When the estimate got to the customer's management team, a key approver decided it was too expensive. He called the vendor to try to get the cost lower. The vendor, of course, maintained that there were only two ways to lower the estimate: Cut back on scope or cut back on the hourly rate. And of course, the hourly rate was as low as the vendor was willing to go.

So partly because of the manager's insistence, and partly because the vendor didn't want to lose the business, certain assumptions were built in to reduce the scope of the project and bring the total estimated number down closer to the manager's liking.

The project got underway, and moved along through the analysis and design stages. Development began, and of course at some point it was realized that the scope would indeed be exceeded. In fact, the scope in terms of number of programs had gone up by nearly a factor of 2. The Project Manager was pretty certain the project scope was unrealistic as soon as the initial analysis was complete, but the Vendor manager asked him to hold off on raising it as an issue until he was certain the project would go over budget.

So when it became clear the project would exceed the allotted budget, an analysis was performed and a revised estimate prepared. Even so, due to the creativity, extra effort, and efficiencies realized from the key development team members, the revised estimate was not double, but was almost exactly the same as the original estimate.

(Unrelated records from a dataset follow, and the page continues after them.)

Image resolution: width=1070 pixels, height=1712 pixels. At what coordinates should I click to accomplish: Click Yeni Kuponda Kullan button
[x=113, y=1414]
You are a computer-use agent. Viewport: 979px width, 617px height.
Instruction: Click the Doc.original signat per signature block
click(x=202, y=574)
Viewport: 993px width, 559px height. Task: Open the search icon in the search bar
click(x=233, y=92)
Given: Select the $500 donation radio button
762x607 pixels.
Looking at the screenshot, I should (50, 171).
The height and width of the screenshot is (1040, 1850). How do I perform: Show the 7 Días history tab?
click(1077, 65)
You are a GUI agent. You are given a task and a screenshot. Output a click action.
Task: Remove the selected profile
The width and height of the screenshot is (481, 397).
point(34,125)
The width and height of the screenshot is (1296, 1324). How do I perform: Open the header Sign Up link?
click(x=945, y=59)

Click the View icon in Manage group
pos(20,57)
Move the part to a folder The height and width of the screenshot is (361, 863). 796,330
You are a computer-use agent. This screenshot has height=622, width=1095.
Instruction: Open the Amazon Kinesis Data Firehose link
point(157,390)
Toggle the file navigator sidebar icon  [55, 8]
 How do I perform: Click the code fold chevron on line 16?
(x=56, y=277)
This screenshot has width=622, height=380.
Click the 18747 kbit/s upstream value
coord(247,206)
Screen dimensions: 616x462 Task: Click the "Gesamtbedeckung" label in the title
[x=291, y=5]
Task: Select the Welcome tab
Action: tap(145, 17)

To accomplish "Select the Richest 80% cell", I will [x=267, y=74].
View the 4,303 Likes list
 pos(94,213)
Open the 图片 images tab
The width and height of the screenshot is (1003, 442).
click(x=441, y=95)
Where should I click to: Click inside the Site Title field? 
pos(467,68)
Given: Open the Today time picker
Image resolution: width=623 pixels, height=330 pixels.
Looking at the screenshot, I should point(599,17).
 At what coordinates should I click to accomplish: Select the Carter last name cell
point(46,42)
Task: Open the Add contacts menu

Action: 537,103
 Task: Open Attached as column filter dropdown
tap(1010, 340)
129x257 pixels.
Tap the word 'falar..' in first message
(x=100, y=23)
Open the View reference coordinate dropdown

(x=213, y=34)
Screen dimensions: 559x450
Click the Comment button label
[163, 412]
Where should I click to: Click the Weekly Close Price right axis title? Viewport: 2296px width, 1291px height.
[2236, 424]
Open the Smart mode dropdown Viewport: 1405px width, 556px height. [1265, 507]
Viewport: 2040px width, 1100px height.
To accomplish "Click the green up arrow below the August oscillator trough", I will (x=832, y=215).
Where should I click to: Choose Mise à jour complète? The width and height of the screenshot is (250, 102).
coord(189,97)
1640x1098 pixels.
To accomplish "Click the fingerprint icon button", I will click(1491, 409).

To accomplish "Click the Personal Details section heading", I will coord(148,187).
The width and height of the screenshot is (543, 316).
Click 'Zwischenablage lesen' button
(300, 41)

The same manager's response was anger and outrage. How could the vendor have gotten it so wrong? When the vendor meekly pointed out that the reason for the increased estimate was that the assumptions made in response to his request to scale back the original cost turned out to be invalid, the manager suddenly developed amnesia.

So in the interest of keeping the customer happy, even though the project was cleary contracted as a Time & Materials agreement, the vendor made concessions to cut their profit margin to bring the project in at a total amount that basically split the difference between the revised estimate and the actual projected cost.

Coming back to the question leading into this story, who is to blame for this project going over budget?

Is it the client manager's fault for unfairly forcing concessions from the vendor when they clearly demonstrated that their original estimate was correct and was only reduced at his insistence?

Is it the vendor's fault for giving in to the manager and reducing the estimate, even though they knew the actual cost was likely to come in at the original estimate?

Is it the Project Manager's fault for failing to strongly protest the project budget immediately after initial planning indicated the budget was unrealistic?

What should the vendor learn from this experience?